◆ REQUIRED ACTION ◆
Every entry must be echoed exactly.

◆ EXERCISE INPUT ◆
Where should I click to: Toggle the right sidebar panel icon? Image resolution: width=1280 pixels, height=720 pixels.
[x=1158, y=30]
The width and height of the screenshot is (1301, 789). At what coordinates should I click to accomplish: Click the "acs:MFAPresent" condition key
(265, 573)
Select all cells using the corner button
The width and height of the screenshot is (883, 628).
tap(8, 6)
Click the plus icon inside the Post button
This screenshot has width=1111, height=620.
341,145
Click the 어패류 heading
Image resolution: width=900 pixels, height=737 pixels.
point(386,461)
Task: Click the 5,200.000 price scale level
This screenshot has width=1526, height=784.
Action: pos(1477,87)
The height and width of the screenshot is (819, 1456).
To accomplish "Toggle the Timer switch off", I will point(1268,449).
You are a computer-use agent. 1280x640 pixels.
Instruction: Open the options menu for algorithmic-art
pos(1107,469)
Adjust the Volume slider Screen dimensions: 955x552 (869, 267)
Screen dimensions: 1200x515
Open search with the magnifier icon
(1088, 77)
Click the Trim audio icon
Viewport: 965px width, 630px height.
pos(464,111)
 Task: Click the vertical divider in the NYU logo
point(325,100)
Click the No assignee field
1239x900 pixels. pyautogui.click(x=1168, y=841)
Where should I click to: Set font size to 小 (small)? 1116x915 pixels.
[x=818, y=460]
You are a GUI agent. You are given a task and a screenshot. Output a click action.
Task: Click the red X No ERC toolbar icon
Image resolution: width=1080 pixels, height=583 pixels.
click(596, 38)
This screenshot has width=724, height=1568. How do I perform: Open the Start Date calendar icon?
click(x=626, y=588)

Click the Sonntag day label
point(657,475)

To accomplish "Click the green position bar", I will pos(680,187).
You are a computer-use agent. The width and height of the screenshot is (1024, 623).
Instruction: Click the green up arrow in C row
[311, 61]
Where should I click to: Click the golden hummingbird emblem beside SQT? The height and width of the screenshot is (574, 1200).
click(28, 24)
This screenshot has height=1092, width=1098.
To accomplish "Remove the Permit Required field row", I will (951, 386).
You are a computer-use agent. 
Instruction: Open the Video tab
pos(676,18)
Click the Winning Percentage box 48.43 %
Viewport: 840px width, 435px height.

◆ ANSWER TO THIS TASK ◆
Where should I click to: Toggle the right sidebar panel icon? Image resolution: width=1280 pixels, height=720 pixels.
[x=1158, y=30]
The width and height of the screenshot is (1301, 789). At what coordinates should I click to accomplish: Click the "acs:MFAPresent" condition key
(265, 573)
Select all cells using the corner button
The width and height of the screenshot is (883, 628).
tap(8, 6)
Click the plus icon inside the Post button
This screenshot has width=1111, height=620.
341,145
Click the 어패류 heading
Image resolution: width=900 pixels, height=737 pixels.
point(386,461)
Task: Click the 5,200.000 price scale level
This screenshot has width=1526, height=784.
Action: pos(1477,87)
The height and width of the screenshot is (819, 1456).
To accomplish "Toggle the Timer switch off", I will point(1268,449).
You are a computer-use agent. 1280x640 pixels.
Instruction: Open the options menu for algorithmic-art
pos(1107,469)
Adjust the Volume slider Screen dimensions: 955x552 (869, 267)
Screen dimensions: 1200x515
Open search with the magnifier icon
(1088, 77)
Click the Trim audio icon
Viewport: 965px width, 630px height.
pos(464,111)
 Task: Click the vertical divider in the NYU logo
point(325,100)
Click the No assignee field
1239x900 pixels. pyautogui.click(x=1168, y=841)
Where should I click to: Set font size to 小 (small)? 1116x915 pixels.
[x=818, y=460]
You are a GUI agent. You are given a task and a screenshot. Output a click action.
Task: Click the red X No ERC toolbar icon
Image resolution: width=1080 pixels, height=583 pixels.
click(596, 38)
This screenshot has width=724, height=1568. How do I perform: Open the Start Date calendar icon?
click(x=626, y=588)

Click the Sonntag day label
point(657,475)

To accomplish "Click the green position bar", I will pos(680,187).
You are a computer-use agent. The width and height of the screenshot is (1024, 623).
Instruction: Click the green up arrow in C row
[311, 61]
Where should I click to: Click the golden hummingbird emblem beside SQT? The height and width of the screenshot is (574, 1200).
click(28, 24)
This screenshot has height=1092, width=1098.
To accomplish "Remove the Permit Required field row", I will (951, 386).
You are a computer-use agent. 
Instruction: Open the Video tab
pos(676,18)
Click the Winning Percentage box 48.43 %
Viewport: 840px width, 435px height.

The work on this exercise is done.